So, our client tells us that they have to hire six customer service reps and have them trained by March 15. They told us this two weeks ago. One small glitch was that the new customer service manager had not been hired just yet, but management wanted to get a jump on having a number of people available for him or her once they found the manager. On paper, not a bad idea.
So, the VP tells us to line up as many good candidates as we can so that he can interview them even before the new customer service manager has been hired. He did tell us that once the customer service manager was hired, he or she would have to talk to the people and get the blessing of the new manager. Fair enough!
So, over a period of two days the VP interviews nine people. He tells six of them, on the spot, that they are exactly what the company is looking for. These candidates walk out of the interview thinking that not only did they do very well, that there was a real high probability that they were going to be hired. Having been down this road a few times before we gracefully explained to each candidate that, “It ain’t over till their butt’s in the chair.” We explained that we still had to get them to speak to the new customer service manager whenever he or she was hired.
The new customer service manager was hired within two or three days of the VP interviewing. Not bad! The VP let us know that the new customer service manager would interview all of these candidates via Skype this last week because she had not started her new job yet and of course, for dealing with the coronavirus scare. Again, fair enough!
The new manager was told by the VP about six of the people he really liked and told the new manager to interview them. The new manager interviewed all of the candidates. The new manager was very nice to all of them, very respectful, made it clear what she was looking for in people and did a good job of, at least acknowledging that she was new to the company also and there would be a learning curve for everybody.
These six people were really good. As far as customer support/service people they were actually excellent. It would be very hard to find candidates that were better. The new customer service manager encouraged all of the candidates, but in the final analysis, only hired two of the six people. Four of these people were pretty devastated.
The client has told us that they still need to hire others. Nobody is going to start on 15 March; obviously that has come and gone. In fact no one is sure of the start dates, even though the vice president was pretty adamant about these people being really good. The new customer service manager obviously wanted to put her “mark” on the fact that she was THE MANAGER and was going to make her own decisions about who was going to get hired.

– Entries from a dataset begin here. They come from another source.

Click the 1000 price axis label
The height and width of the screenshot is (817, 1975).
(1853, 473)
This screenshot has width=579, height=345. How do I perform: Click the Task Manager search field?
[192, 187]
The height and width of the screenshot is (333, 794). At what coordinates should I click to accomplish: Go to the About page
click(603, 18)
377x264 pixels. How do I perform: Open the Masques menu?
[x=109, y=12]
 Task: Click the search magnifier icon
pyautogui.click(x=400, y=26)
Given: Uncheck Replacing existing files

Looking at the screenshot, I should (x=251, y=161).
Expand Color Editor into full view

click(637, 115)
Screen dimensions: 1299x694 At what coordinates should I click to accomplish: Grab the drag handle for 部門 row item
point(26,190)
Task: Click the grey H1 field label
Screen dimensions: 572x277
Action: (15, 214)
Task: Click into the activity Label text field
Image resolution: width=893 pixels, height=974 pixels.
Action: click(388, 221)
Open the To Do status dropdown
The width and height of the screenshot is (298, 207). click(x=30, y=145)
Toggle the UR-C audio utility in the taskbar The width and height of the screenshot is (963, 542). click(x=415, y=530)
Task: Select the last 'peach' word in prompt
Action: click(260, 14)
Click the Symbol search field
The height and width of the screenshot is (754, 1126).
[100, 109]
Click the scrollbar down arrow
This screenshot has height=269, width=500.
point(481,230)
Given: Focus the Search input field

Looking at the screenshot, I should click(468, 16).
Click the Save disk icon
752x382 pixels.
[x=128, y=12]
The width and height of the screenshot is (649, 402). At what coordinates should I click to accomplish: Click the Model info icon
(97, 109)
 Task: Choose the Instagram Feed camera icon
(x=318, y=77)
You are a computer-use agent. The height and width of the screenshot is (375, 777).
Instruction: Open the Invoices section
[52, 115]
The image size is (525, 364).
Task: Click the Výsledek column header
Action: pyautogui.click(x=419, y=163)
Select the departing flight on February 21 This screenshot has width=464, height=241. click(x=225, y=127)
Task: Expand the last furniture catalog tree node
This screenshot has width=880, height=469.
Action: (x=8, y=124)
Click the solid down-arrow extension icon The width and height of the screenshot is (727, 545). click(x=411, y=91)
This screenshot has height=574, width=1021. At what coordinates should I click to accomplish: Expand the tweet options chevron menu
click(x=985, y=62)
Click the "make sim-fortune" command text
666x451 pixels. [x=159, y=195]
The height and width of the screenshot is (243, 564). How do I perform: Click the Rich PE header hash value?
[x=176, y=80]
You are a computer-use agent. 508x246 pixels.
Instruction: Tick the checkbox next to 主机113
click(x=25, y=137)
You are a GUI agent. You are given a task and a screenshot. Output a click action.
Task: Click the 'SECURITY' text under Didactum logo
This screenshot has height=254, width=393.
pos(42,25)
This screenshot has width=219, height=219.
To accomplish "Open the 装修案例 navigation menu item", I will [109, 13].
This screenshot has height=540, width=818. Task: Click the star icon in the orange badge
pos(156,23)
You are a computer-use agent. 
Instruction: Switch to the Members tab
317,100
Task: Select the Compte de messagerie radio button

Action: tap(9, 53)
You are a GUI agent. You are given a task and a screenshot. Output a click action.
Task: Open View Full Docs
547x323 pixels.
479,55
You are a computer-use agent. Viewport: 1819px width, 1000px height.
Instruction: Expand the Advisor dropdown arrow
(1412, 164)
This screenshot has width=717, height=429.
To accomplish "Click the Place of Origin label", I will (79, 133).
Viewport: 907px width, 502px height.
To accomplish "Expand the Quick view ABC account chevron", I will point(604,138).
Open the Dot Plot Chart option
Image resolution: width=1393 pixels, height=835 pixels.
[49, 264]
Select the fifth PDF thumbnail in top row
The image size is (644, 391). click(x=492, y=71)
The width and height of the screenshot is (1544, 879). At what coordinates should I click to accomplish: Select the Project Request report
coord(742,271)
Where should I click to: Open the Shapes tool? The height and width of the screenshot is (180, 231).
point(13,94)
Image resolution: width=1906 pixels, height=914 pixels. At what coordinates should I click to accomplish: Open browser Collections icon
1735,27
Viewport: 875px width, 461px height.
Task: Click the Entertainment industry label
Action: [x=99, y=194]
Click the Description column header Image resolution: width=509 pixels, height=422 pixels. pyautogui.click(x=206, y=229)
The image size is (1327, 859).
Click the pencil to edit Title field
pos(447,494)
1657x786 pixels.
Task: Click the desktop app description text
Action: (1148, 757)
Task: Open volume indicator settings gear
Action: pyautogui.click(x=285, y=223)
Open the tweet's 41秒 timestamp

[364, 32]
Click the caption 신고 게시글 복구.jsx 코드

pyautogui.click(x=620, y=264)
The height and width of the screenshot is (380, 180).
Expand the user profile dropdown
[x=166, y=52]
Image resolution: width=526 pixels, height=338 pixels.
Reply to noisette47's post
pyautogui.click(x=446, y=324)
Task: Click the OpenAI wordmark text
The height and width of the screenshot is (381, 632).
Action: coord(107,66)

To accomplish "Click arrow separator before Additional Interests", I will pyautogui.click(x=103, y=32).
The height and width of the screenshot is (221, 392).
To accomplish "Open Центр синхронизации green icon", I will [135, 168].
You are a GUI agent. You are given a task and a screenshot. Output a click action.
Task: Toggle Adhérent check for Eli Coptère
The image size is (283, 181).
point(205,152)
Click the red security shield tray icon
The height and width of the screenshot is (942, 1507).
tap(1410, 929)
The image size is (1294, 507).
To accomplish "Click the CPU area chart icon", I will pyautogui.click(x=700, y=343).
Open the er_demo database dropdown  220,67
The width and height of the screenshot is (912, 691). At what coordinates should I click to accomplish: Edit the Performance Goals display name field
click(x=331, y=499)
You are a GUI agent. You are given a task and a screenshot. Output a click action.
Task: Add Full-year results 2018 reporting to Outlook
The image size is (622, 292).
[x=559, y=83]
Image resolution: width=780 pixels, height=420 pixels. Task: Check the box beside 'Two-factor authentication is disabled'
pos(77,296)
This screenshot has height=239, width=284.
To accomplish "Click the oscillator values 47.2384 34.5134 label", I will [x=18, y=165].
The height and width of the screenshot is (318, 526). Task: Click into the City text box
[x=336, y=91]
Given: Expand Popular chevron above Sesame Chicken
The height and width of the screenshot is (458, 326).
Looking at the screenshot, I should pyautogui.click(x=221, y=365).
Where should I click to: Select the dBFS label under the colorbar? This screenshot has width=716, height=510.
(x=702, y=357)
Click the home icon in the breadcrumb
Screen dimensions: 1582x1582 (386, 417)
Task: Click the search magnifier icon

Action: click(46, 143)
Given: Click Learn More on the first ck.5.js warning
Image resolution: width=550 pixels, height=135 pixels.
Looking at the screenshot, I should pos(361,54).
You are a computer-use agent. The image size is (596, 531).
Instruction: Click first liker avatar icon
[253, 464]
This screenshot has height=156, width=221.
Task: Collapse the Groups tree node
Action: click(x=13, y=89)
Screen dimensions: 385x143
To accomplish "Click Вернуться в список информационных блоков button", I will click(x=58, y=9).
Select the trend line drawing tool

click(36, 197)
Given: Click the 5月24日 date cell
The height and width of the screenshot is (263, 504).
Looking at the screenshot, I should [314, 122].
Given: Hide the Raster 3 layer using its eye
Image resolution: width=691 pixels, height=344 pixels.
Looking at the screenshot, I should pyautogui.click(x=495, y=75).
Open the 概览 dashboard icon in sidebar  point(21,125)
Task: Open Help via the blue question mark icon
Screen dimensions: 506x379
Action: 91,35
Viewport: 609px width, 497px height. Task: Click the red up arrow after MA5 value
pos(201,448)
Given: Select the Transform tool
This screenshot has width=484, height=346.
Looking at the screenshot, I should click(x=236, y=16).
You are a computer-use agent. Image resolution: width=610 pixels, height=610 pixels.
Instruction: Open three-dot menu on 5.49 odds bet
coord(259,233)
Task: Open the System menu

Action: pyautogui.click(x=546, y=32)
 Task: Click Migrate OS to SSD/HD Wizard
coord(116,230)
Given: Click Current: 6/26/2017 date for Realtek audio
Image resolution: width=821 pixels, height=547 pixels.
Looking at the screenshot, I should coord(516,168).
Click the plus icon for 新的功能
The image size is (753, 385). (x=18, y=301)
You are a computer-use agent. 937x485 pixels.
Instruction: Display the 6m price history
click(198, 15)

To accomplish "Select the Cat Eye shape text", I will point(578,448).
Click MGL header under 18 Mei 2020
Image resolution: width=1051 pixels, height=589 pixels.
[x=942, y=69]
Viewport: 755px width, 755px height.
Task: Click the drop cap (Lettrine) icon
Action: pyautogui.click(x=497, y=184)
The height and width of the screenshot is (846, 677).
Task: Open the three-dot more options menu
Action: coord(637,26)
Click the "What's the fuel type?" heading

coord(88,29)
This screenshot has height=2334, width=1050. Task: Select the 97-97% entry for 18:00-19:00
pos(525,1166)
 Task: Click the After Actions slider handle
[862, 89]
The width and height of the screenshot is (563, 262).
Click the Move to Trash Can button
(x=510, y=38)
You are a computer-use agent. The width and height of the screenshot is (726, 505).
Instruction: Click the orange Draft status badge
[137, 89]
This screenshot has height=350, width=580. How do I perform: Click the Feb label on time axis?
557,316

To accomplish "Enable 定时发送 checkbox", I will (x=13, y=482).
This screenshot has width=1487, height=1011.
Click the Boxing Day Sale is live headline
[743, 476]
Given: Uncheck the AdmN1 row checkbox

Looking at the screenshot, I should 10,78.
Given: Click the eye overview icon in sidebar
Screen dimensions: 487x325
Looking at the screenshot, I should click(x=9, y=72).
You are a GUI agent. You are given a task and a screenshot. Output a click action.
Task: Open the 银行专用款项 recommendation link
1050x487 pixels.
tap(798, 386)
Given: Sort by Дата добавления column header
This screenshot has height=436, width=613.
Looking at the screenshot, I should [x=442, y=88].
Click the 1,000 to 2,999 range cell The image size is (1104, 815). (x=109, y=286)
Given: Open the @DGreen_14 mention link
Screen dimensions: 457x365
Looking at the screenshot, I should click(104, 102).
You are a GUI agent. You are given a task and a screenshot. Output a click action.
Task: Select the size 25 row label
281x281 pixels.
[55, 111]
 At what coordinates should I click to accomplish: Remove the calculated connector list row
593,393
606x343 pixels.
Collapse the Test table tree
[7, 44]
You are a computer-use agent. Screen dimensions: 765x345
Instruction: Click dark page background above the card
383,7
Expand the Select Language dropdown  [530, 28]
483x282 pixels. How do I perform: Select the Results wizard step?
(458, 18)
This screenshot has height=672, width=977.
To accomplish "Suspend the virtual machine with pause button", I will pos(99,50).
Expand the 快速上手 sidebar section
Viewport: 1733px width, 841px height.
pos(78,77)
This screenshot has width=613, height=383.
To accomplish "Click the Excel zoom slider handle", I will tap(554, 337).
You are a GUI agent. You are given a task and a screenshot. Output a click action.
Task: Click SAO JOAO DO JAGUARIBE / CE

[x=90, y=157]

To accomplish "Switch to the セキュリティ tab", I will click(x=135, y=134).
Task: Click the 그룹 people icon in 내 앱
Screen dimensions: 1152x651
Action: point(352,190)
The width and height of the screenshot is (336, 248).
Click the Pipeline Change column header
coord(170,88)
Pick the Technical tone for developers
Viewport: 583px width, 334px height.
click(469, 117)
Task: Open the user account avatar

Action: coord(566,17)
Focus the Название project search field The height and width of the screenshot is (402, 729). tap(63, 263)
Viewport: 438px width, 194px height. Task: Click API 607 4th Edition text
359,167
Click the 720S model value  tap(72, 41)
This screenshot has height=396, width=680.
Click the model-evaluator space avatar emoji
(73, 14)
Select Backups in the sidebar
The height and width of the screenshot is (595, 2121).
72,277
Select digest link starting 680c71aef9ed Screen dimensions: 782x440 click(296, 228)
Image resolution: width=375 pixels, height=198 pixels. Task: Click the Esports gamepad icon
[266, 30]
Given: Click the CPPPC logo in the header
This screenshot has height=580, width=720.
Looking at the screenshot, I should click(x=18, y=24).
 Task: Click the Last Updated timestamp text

Now, don’t get me wrong, it’s certainly the prerogative of a manager, even a new manager, to do what they think is best. That’s what they get hired to do. But the point is that we pretty much know the market for the kind of people that these folks are hiring and they really aren’t going to hire people any better than the ones they’ve already seen. We’re certainly going to try to help them, but we know that the candidates we come up with aren’t going to be any better than the ones this new customer service manager turned down.
The moral to the story is that whenever a new manager comes into interview with the “finalists” no candidate should ever make any assumptions based on what the previous interviewing authority said. Even if the VP loved all of these people and told them that he thought they were pretty perfect, that new manager is going to try to make his or her authority known by hiring who they like and being relatively sure that they say “no” to at least a few people because, of course, they are a m-a-n-a-g-e-r.
We’re pretty confident that the new candidates we will come up with will be no better than the ones this new manager turned down. Again, a new manager certainly has their right to do that. So, if you are a job candidate just remember that because everyone might just love you, doesn’t mean the new manager will, even though you’re told by a group of other people that you’re “perfect.”
The new sheriff in town can change a lot of things.